[TASK INSTRUCTIONS] Leave the pictures out and write out exactly the lines from the top of the entries through the line containing "ÜYELİK ve TESCİL (932, 74)".
TASK DATA below:
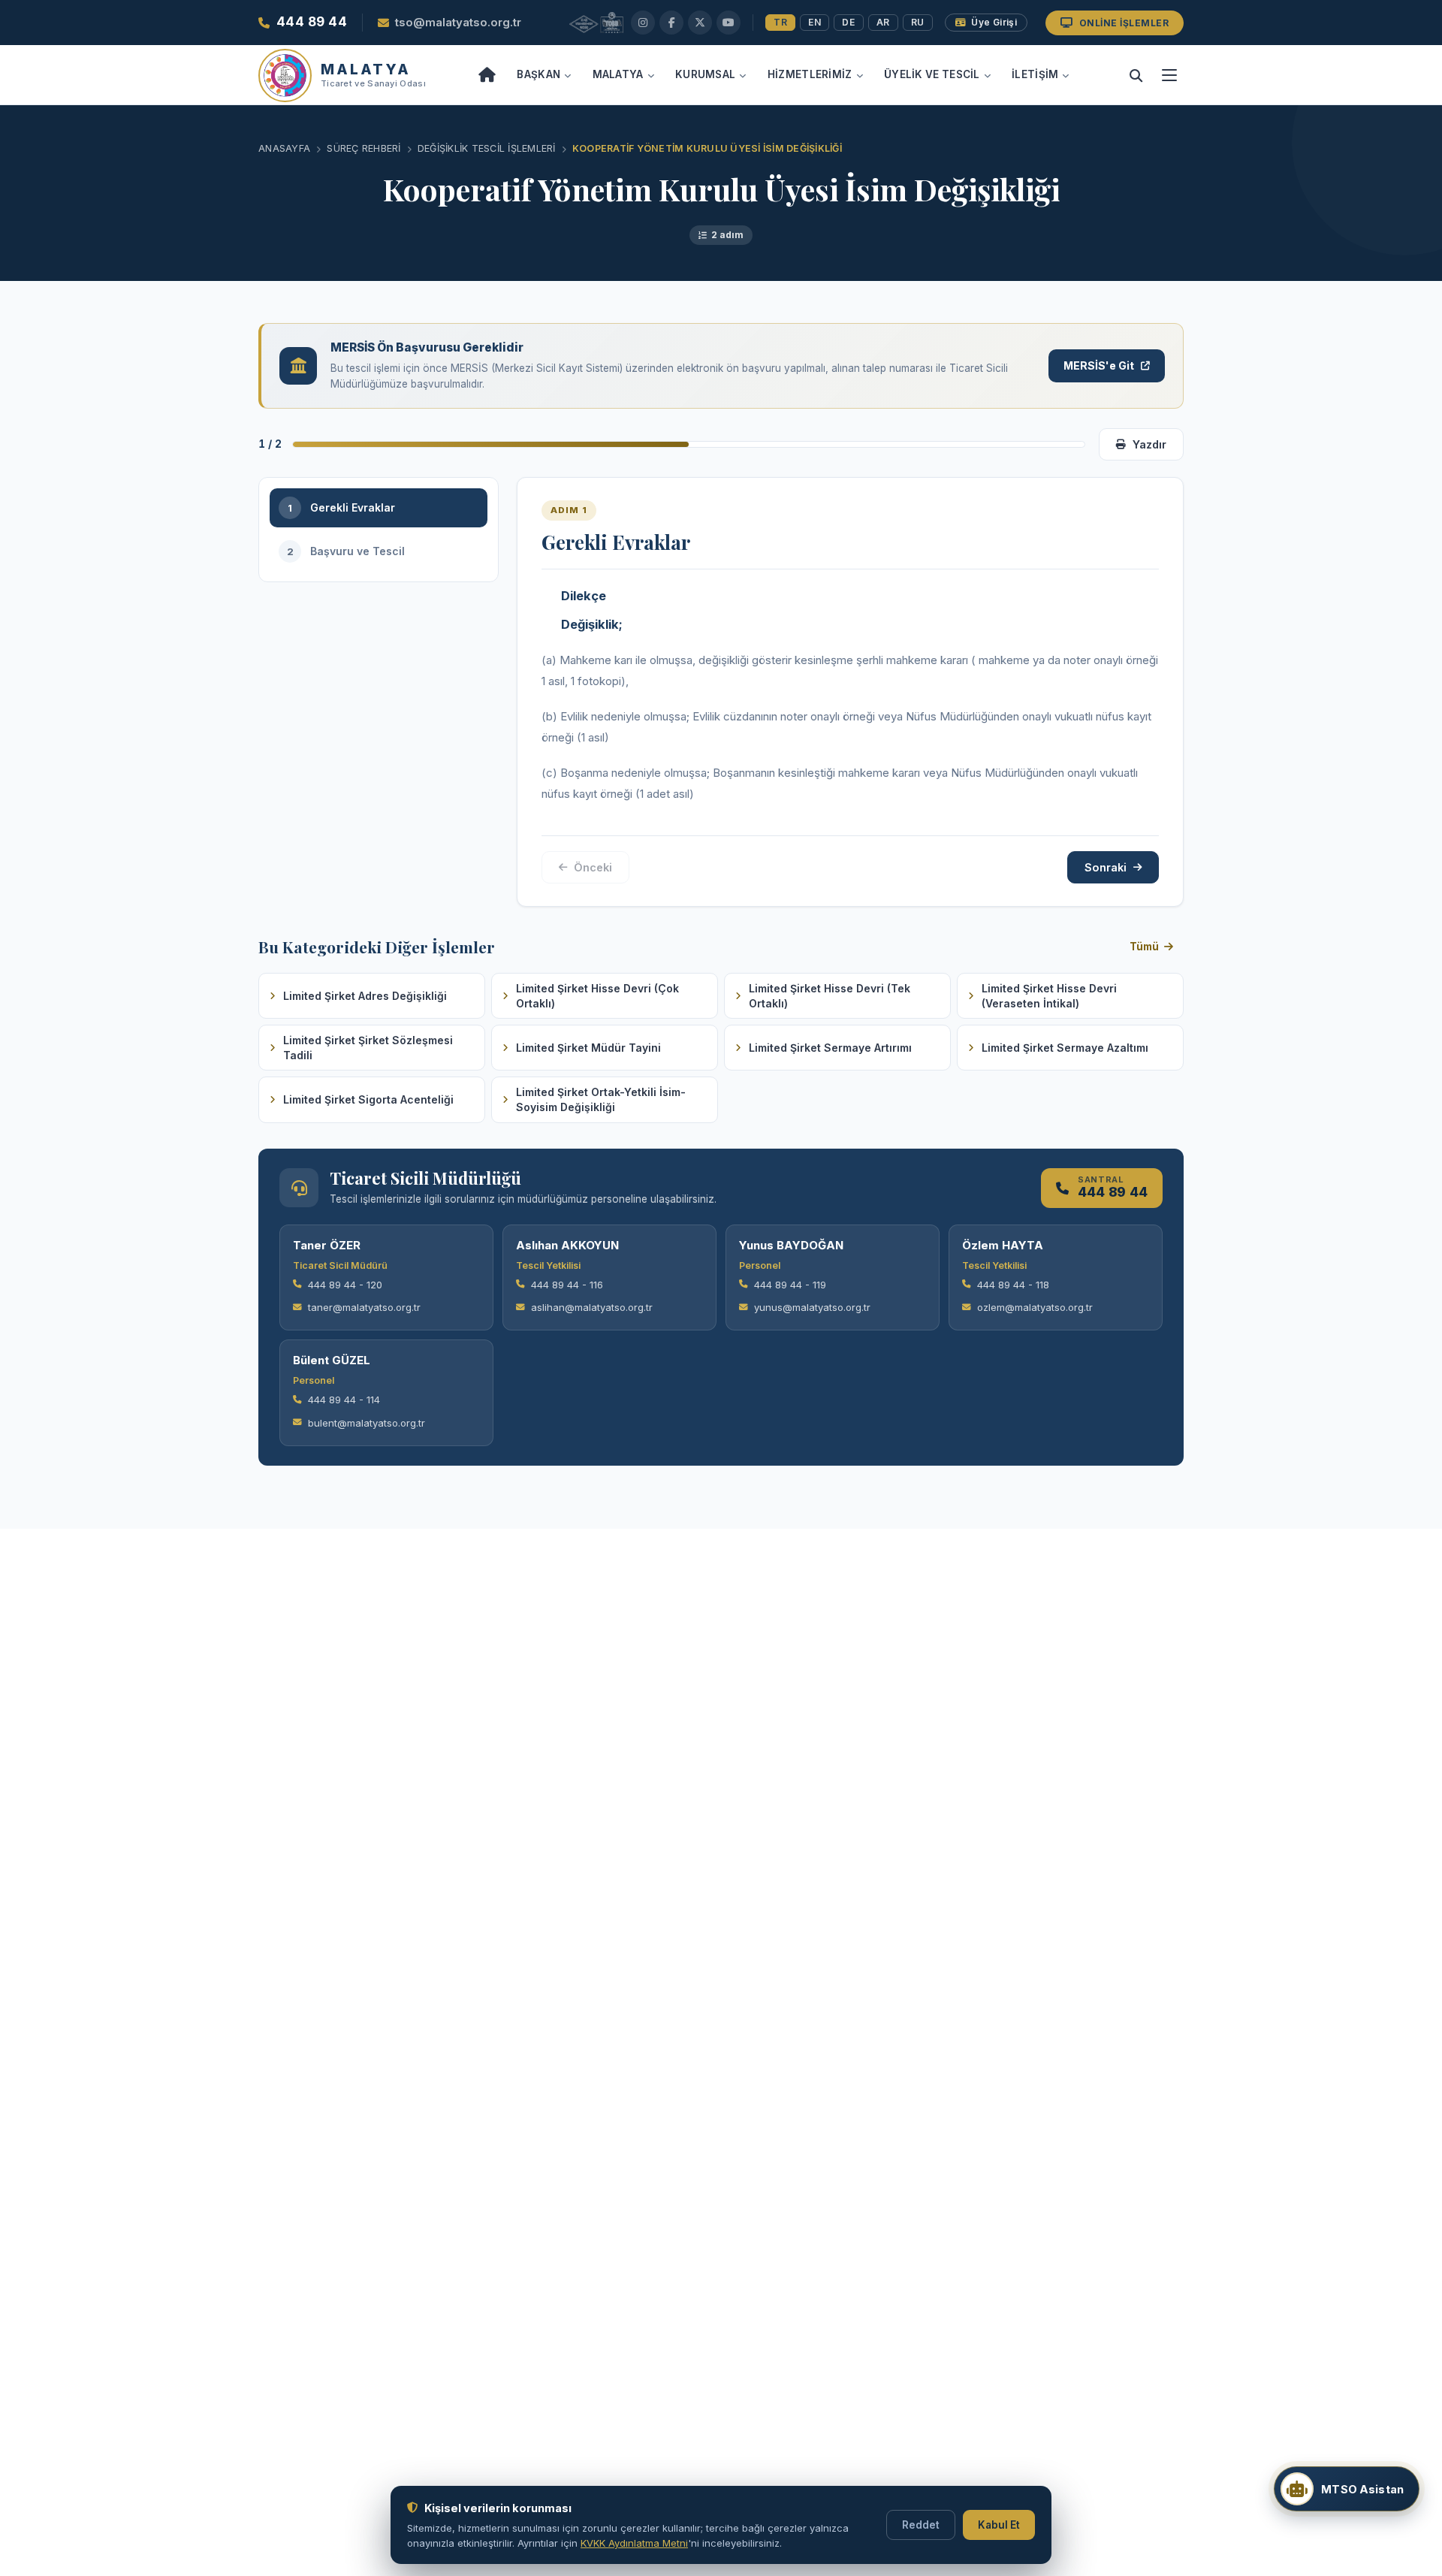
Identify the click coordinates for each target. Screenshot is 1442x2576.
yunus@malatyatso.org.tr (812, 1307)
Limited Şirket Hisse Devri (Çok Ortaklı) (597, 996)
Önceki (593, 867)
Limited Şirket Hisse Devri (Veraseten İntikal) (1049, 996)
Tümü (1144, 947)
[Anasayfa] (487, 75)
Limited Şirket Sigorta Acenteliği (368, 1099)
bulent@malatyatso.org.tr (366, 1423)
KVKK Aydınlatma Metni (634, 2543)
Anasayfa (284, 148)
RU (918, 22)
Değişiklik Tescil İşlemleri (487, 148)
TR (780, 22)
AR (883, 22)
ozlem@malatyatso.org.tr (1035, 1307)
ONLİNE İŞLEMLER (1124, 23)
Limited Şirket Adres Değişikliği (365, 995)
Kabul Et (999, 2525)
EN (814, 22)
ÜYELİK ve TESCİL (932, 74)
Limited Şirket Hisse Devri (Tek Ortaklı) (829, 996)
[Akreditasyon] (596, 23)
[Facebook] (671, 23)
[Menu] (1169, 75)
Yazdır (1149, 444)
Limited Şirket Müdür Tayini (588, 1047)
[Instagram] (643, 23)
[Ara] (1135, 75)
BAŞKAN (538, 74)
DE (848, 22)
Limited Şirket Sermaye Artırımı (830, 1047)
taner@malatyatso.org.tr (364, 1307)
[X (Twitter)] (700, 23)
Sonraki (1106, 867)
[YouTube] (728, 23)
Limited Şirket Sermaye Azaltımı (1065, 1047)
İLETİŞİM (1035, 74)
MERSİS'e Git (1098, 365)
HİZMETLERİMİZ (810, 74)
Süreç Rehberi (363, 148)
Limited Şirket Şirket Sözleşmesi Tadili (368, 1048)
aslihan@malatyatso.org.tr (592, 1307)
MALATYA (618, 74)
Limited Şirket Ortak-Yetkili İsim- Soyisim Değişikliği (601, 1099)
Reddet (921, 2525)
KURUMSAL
End of TASK DATA.
[EXPECTED ANSWER]
Identify the click coordinates for each target. Screenshot is 1442x2576.
yunus@malatyatso.org.tr (812, 1307)
Limited Şirket Hisse Devri (Çok Ortaklı) (597, 996)
Önceki (593, 867)
Limited Şirket Hisse Devri (Veraseten İntikal) (1049, 996)
Tümü (1144, 947)
[Anasayfa] (487, 75)
Limited Şirket Sigorta Acenteliği (368, 1099)
bulent@malatyatso.org.tr (366, 1423)
KVKK Aydınlatma Metni (634, 2543)
Anasayfa (284, 148)
RU (918, 22)
Değişiklik Tescil İşlemleri (487, 148)
TR (780, 22)
AR (883, 22)
ozlem@malatyatso.org.tr (1035, 1307)
ONLİNE İŞLEMLER (1124, 23)
Limited Şirket Adres Değişikliği (365, 995)
Kabul Et (999, 2525)
EN (814, 22)
ÜYELİK ve TESCİL (932, 74)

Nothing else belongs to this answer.